Here, we have reviewed how Bayes theory can be used to formalize how we should act in face of any type of uncertainty. We have discussed how a range of different models that have been used to model aspects of processing in the nervous system derive from underlying assumptions about the structure of the world. Specifically, algorithms of cue combination (1) assume that there is one causal event (the hidden variable that we want to estimate) that is reflected in multiple sensory cues, while prior-likelihood algorithms (2) generally only assume one sensory cue but take into account prior information about that event. However, in both these algorithms, the variable of interest is assumed to not change with time. Models of the type of Kalman filter and Kalman controller (3) do not have this assumption, and take into account the dynamics of the world for their estimates. In mixture models (4), on the other side, besides estimating the hidden variables the causal structure of the world itself needs to be estimated. In switching dynamic models (5), even the dynamics of the world are not assumed constant, and there is uncertainty about which type of dynamics the world has at any given point of time. Lastly, specific assumptions of how images are generated in the world give rise to Bayesian computer vision algorithms (6). Finally, we saw how Bayesian decision-making can be regarded as an important final step in all the models explained above, incorporating the potential rewards and costs associated with each estimate (7). All these models derive from distinct assumptions, but they all use the idea that uncertainty should be taken into account and that different pieces of information can be combined optimally using Bayes rule.

A question that arises is how we get the information that allows us to make Bayesian inferences about sensory, motor, and causal events. There are multiple timescales over which information is acquired. Over short periods of time, the nervous system obtains information (sensory stimulation). Over longer timescales, the nervous system learns. And over evolutionary timescales, the nervous system evolves, which implies acquiring knowledge about the kind of environment in which we live. Bayesian theories of human behavior are fundamentally about the use of information. As such, if a person behaves as should be expected from Bayesian statistics, there is always the question of the timescale over which the relevant information was acquired; i.e. if it was obtained during someone’s lifetime (i.e. learned) or if it is innate (i.e. obtained by the nervous system through evolution). Further behavioral and neuroscientific work is necessary to answer this question.

It deserves to be mentioned that Bayesian behavior occasionally comes with disadvantages. Having prior beliefs introduces biases, and these biases may make us less optimal in changing environments—we become prejudiced. The existence of a strong prior can sometimes bias our perception of the world, as we do not see what is really there, making us apparently “less optimal.” Examples are the optical illusions mentioned above (Fig. 2C and 2D). There are also rumors that some Bayesians tend to have very strong priors that behavior is likely to be related to priors. However, cases in which priors introduce wrong biases appear to be rare, and in the majority of cases Bayesian behavior helps us to more rapidly and more efficiently sense the world.

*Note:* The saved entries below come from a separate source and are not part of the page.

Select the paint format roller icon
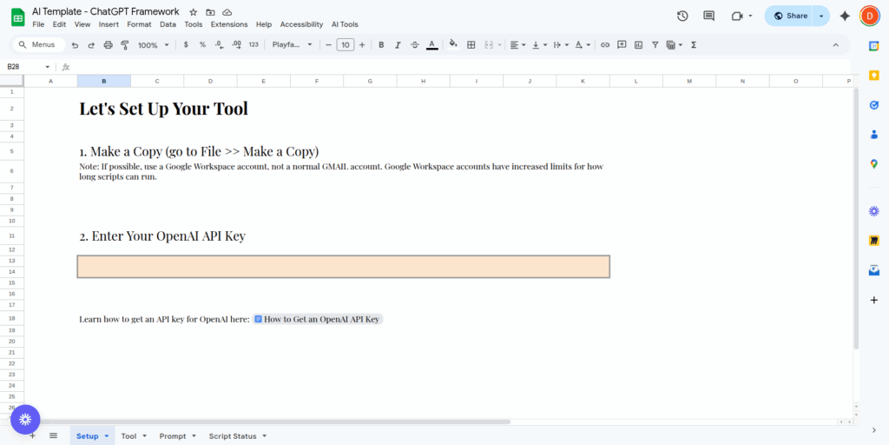889x445 pixels. click(x=125, y=45)
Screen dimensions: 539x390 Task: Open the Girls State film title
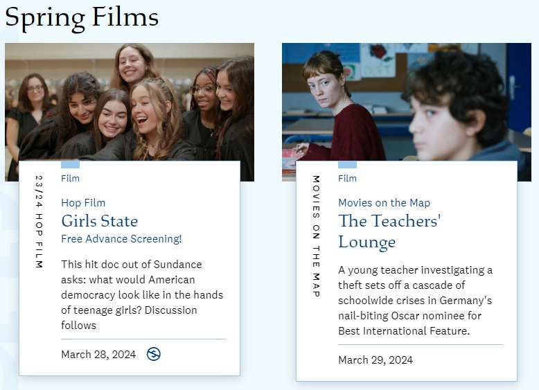[99, 221]
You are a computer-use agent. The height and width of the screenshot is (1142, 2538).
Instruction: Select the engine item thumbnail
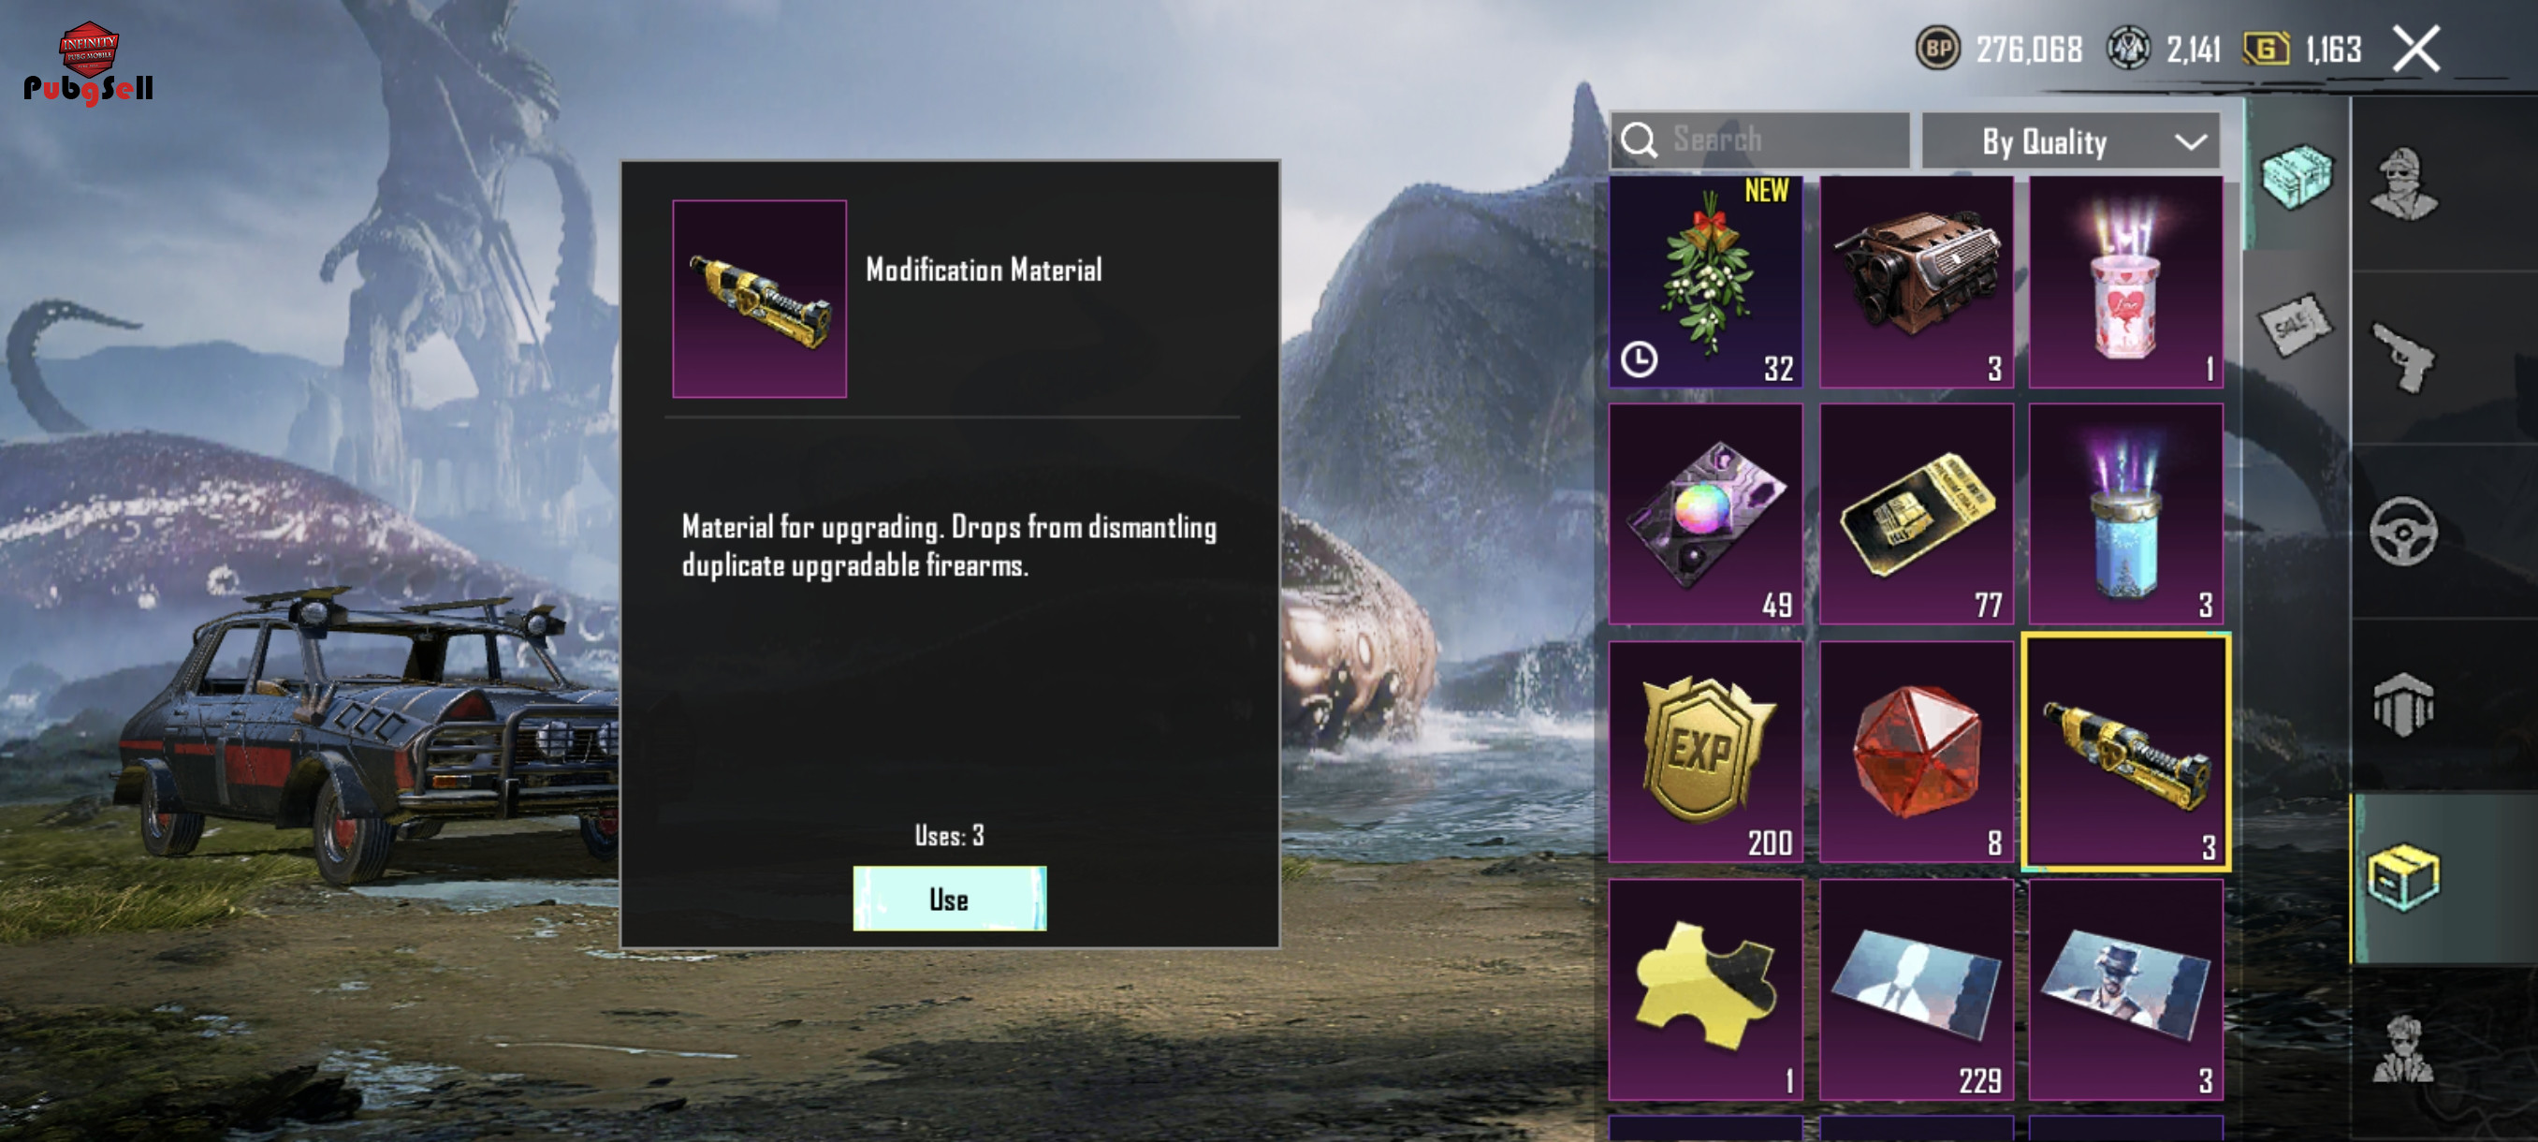[x=1915, y=282]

The question naturally arises of how close people’s behavior is to the Bayesian ideal. Performing optimally all the time implies that people always have the right causal model, know precisely the probability distributions associated with each event, and consistently make optimal decisions. A frequently proposed alternative to Bayesian behavior is the idea of heuristics. Instead of behavior being optimal, we use a relatively small set of strategies that just allow us to do good enough [151]. It seems unlikely that human behavior is perfectly optimal, and it is quite possible that neurons just somehow approximate optimal behavior. However, Bayesian statistics does explain a good amount of observed behavior, and it also provides a simple coherent theoretical framework that can provide quantitative models and lead to computational insights.

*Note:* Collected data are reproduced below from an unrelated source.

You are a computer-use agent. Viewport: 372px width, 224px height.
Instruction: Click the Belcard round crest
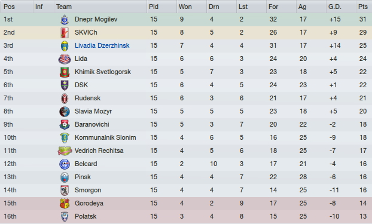pos(65,164)
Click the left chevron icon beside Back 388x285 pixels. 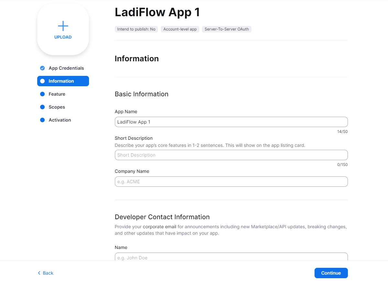[x=39, y=273]

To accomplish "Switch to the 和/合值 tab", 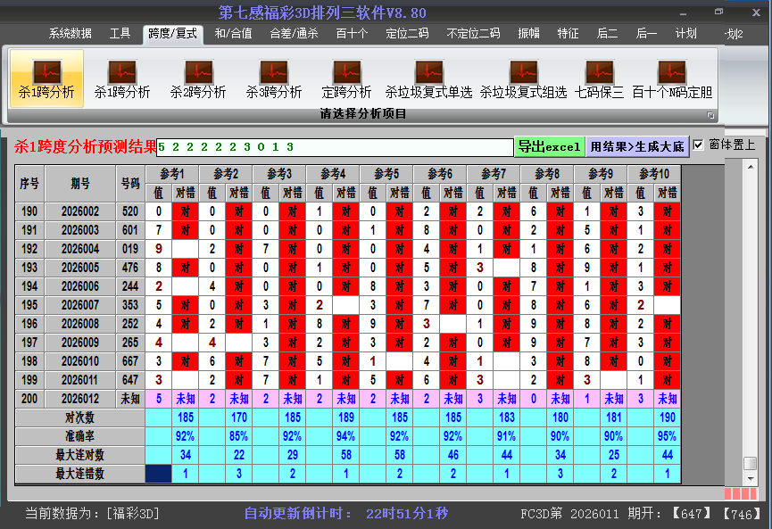I will pyautogui.click(x=233, y=34).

Finally, we want to point out that there is currently some disconnection between Bayesian theories and experimental data about the nervous system. While there are many theoretical proposals of how the nervous system might represent uncertainty, there is not much experimental support for any of them. We hope that future experiments using a wide range of technologies including behavioral, electrophysiology, and imaging studies will shine light on these issues.

Acknowledgments

We want to thank Hugo M. Martins for making all the cartoons that are shown in this paper, and Lisa Morselli for allowing us to use her cat photo. We also want to thank Hugo Fernandes and Mark Albert for helpful comments on the manuscript.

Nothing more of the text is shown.